## DATASET RECORDS
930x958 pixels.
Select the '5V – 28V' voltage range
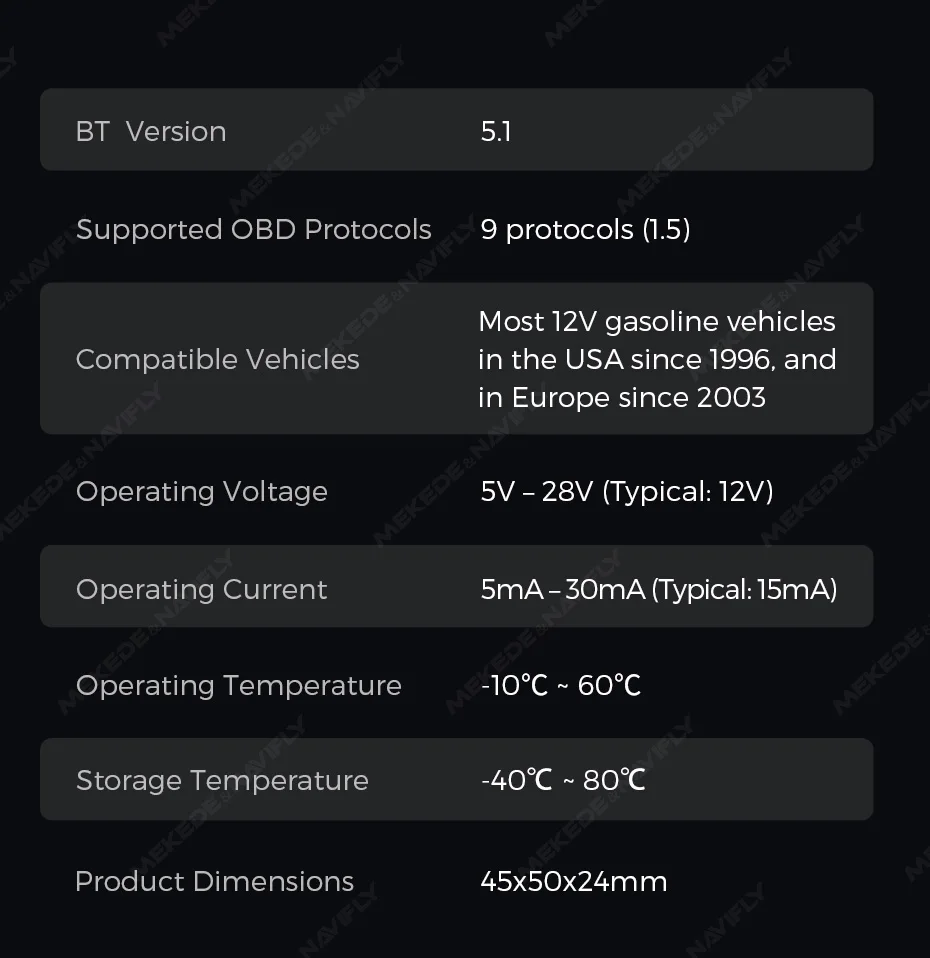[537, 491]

...

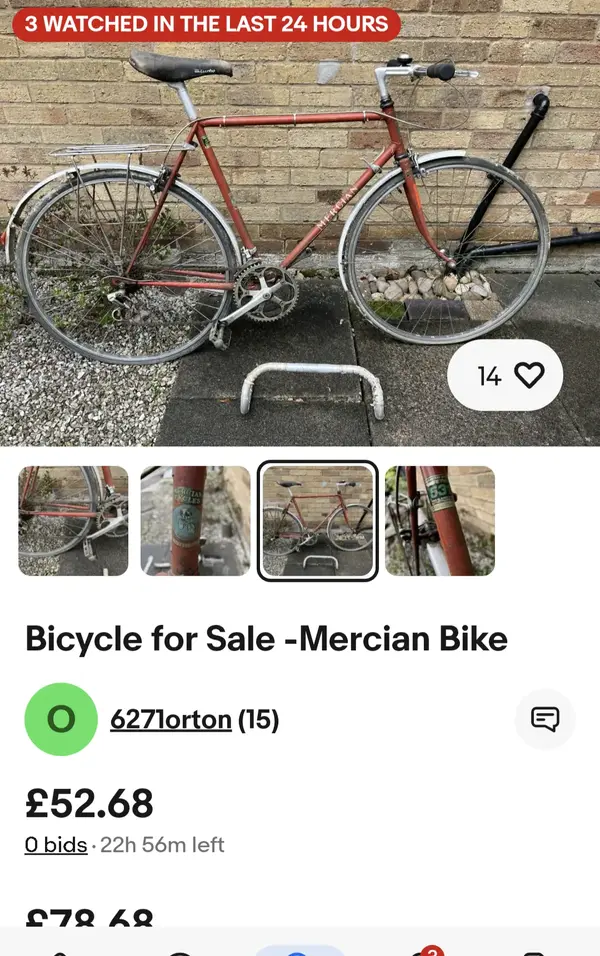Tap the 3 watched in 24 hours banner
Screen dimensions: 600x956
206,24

--

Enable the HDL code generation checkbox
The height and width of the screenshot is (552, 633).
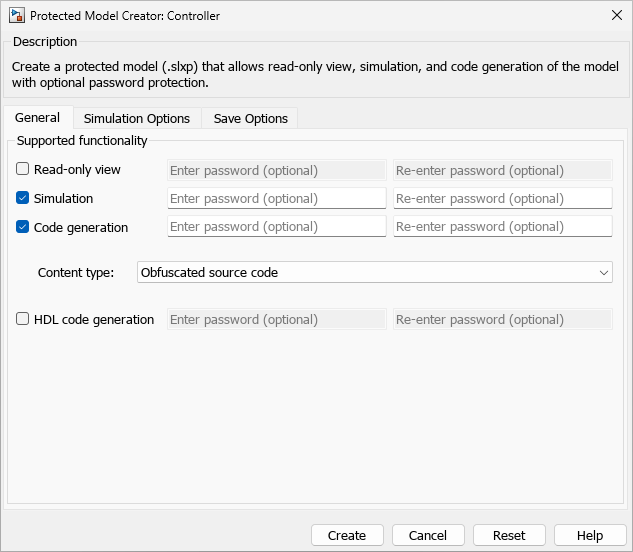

## WHAT NEEDS TO BE DONE
Begin with the line above that has "Enable the HDL code generation checkbox" and continue through the line that has "The height and", setting each one down exactly. Stop there.

## REPLY
Enable the HDL code generation checkbox
The height and width of the screenshot is (552, 633).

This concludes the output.